Denny Bhakta, 39, was formerly a revenue manager for the Hilton San Diego Bayfront. He was arrested Tuesday and charged with securities humbug and money laundering.

Starting in 2016, prosecutors say he convinced investors to plough millions into his sham companies, Fusion Hotel Management and Fusion Hospitality Corporation.

Leaning on his hotel industry background, Bhakta claimed that the companies purchased discounted blocks of hotel rooms from Hilton. They and then allegedly sold them to United Airlines for a juicy profit, according to lawcourt documents.

Hard Sell, Bogus Docs

The feds say Bhakta backed these claims with phony documents, including cant records that appeared to exhibit payments from Fusion to Hilton and imitation agreements betwixt Fusion and United Airlines. He told his victims that his “mentor” at Hilton was now a whirligig Canis familiaris at United Airlines, and he used hard-sell tactics to capture his victims to invest, according to prosecutors.

One investor told investigators Bhakta said he desperately required $120,000 to finalize a $2.7 meg sell at Hilton Windy City O’Hare Airport for 30,000 pre-sold rooms at a $40 per-room turn a profit margin.

But it was all smoke and mirrors. Prosecutors say Bhakta spent to the highest degree of the money on himself. He used around $1.3 1000000 to pay returns to earlier investors, which ticked all the boxes of a Ponzi scheme.

“Because Fusion had small or no business concern activity, these payments to investors were Ponzi payments made using incoming investor funds,” argues a separate complaint brought by the US Securities & Exchange Commission.

Money Laundering or Plain Old Gambling?

According to the SEC filing, o'er triplet days inwards July 2018, Bhakta wired $1.17 billion to an unnamed casino.

The Department of Justice has supercharged him with money laundering.
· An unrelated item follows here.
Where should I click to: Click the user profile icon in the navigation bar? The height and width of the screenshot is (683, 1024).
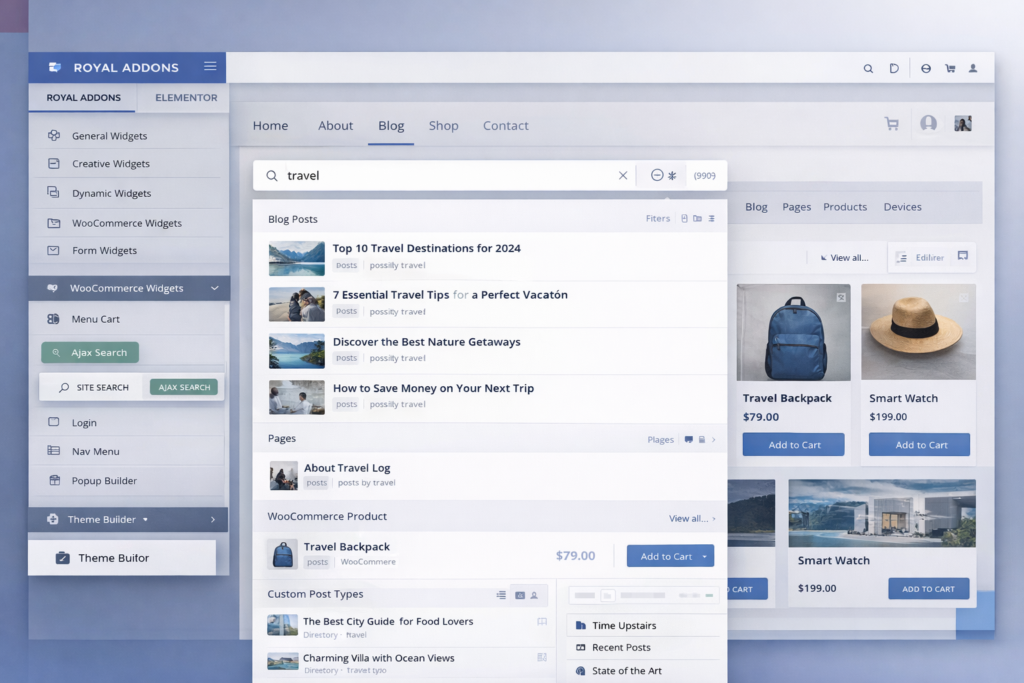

But the investors’ money was light right up until he wired it to the casino, and it’s unclear how the transactions were intentional to hold back the alleged crime.

The SEC complaint avoids the phrase “money laundering” completely and just now alleges he used the funds for “gambling.”
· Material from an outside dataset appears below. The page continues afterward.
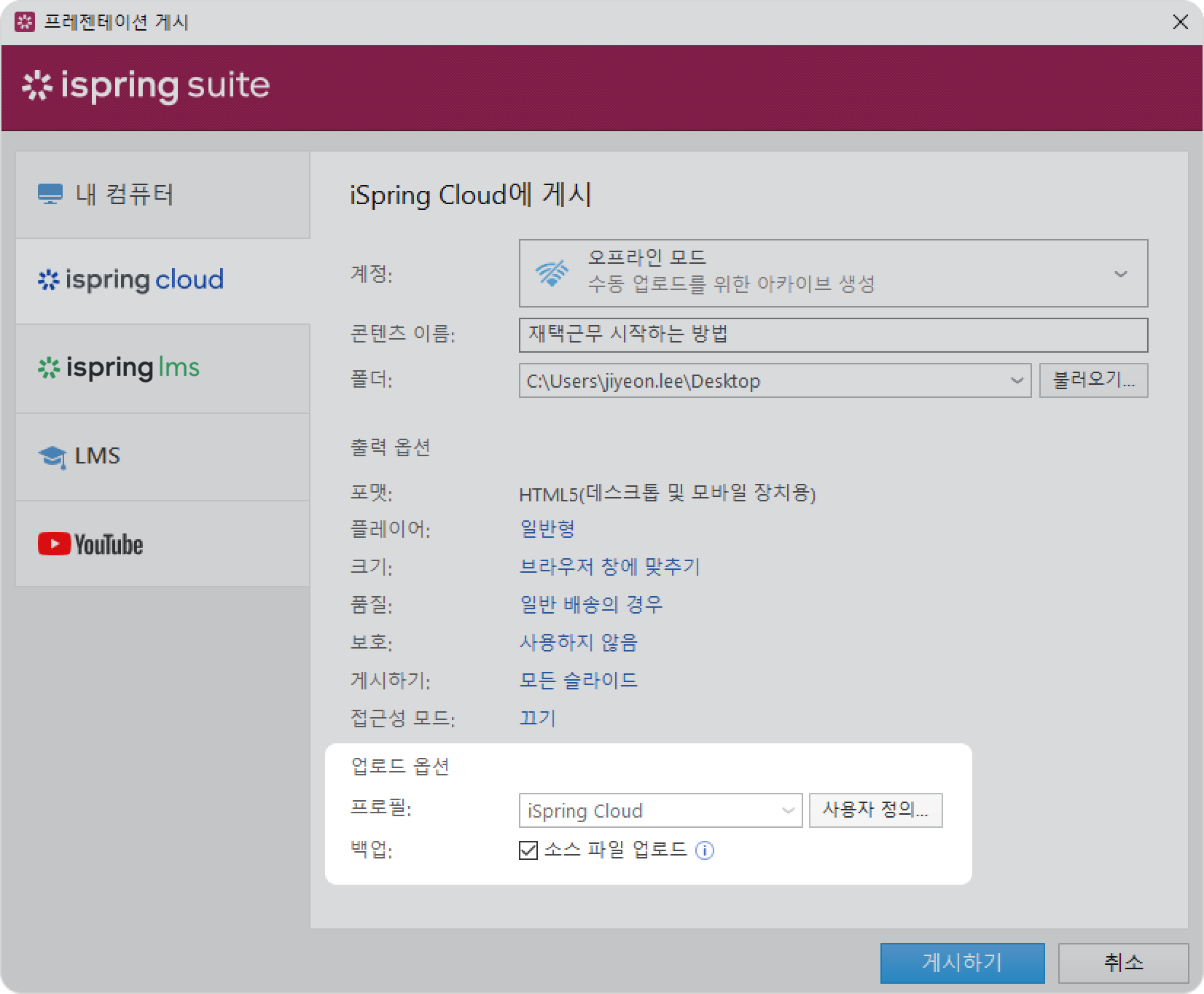Select the iSpring Cloud tab

coord(163,281)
The suspect allegedly spent the last 5 years making millions of dollars based on sour promises supported by fraudulent financial statements and fake business agreements,” said FBI Special Agent inward Charge Suzanne Turner. “This compositor's case should process as a warning – the FBI testament persist in to partner with the [SEC] to stem come out all forms of investiture fraud.”

Acting US Attorney Randy Grossman warned investors to follow suspicious of “high-pressure sales tactics, promises of returns that are too honest to live true, and always verify the license and legitimacy of the somebody making the pitch.”